There is a simple aerodynamic rule that states ‘Every lift is corresponded by proportional amount of drag’. This is to mean that the power generated by an aircraft to fly forward will be met by the same amount of air resistance. In addition to flight, this is the case in every facet of life. Attempts at flying into new ventures, be it personally or nationally, are naturally met with resistance as a positive mark of assumed success. And it is not always external; often times, the resistance comes from within: we could call it self-induced drag. To check this, it would suffice to look back into moments where we, both individually and as a nation, have sabotaged and shot down our own selves not far from the runway of our most coveted dreams because we failed to properly handle resistance.
   
Drag-less Democracy?

The lift –drag principle is true for all governments; especially those who claim to be democratic. By the very nature, the project of building democratic societies largely rests upon accepting the right to freedom of expression as the simple most unavoidable pillar.
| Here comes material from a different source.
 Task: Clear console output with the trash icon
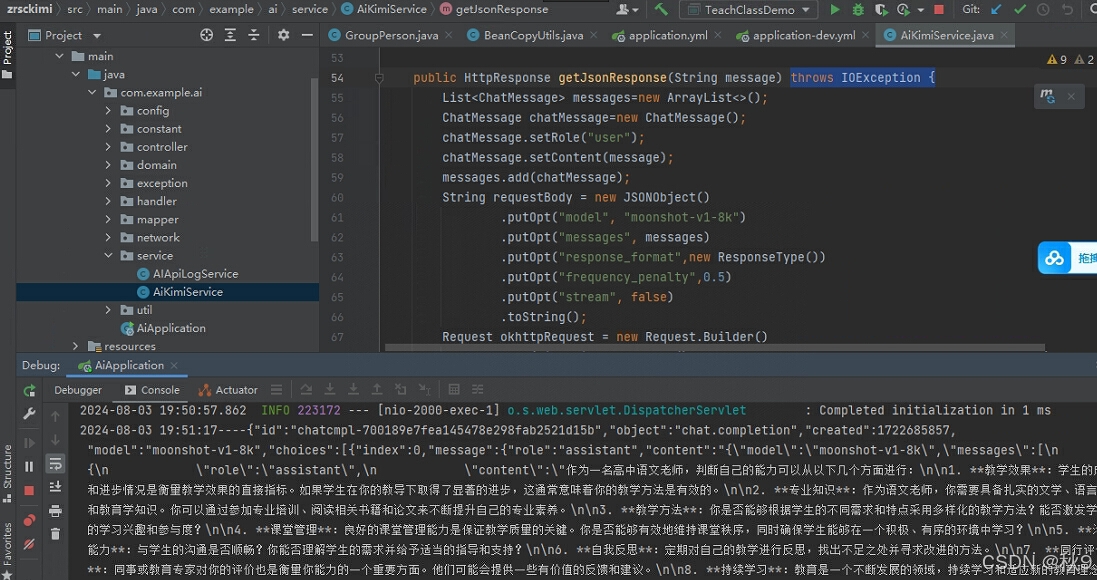[x=55, y=535]
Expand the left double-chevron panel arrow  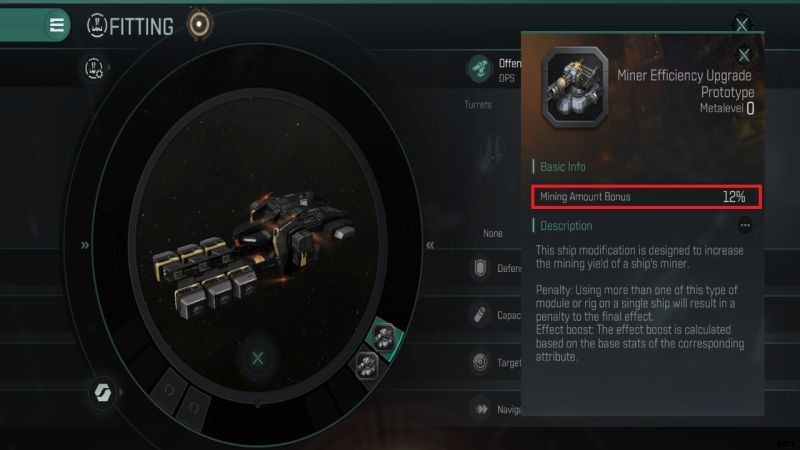click(85, 245)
Be the government performance well or otherwise, in democracies, people will have the inalienable rights to express their feelings and oppositions of their governments.  There will be no way an aircraft of governance could be assumed flying in friendly airs by avoiding drag of opposition as well as  criticisms. 

The only way flight could be possible without the a natural drag generated by the air could be flight in a simulator; because in a simulator, one can choose the weather, the levels of flights as well as scenario to be experienced.  Through the controlled situations one could get the real feel of flying and the skills of flying too.  As experts in the area usually state, simulator gives the chance to try difficult scenarios and to prepare the pilot for the actual flight.  However, any one insisting to master the art of flight only by flying a simulator will have rude awakening in the real aircraft.   
  
Some democracies are like the simulator flight. They have all the controlled scenarios of media, parliament, and different functions of government and the body of the simulator: the constitution. However, no matter what well written a constitution is, no matter how defined the role of the government functions are, and no matter how visible the presence of the media could be,  when they act in a controlled environment, when only the government exercises its will, then such democracy could only be said ‘a simulator democracy’.  Because the real flight, can’t avoid the encounter of the real drag, the real friction, or the real encounter with the air, and real democracies can’t shun the will of the people. 

The Simulated Drag

In a flight simulator one cannot avoid the simulated drag of the type of flight it is exercising. Simulator democracies also do have their own version of simulated drag, a simulated exercise of the will of the people and free expression.  This simulated drags include, simulating the real free debates over policies, by stream of ‘debunking parties’ where the people is given the assumption that it is in control by participating in listening the end results of what the leaders have debated in private; they could also  simulate the exercise of free engagement of the people, by setting the rules for what can and what can’t be discussed to a level of self censorship where the discussion for human solidarity is decried and the ethnicity is glorified. Not ethnicity of one glorifying oneself, which is unavoidable but one which is orchestrated in the climate of only hating the other.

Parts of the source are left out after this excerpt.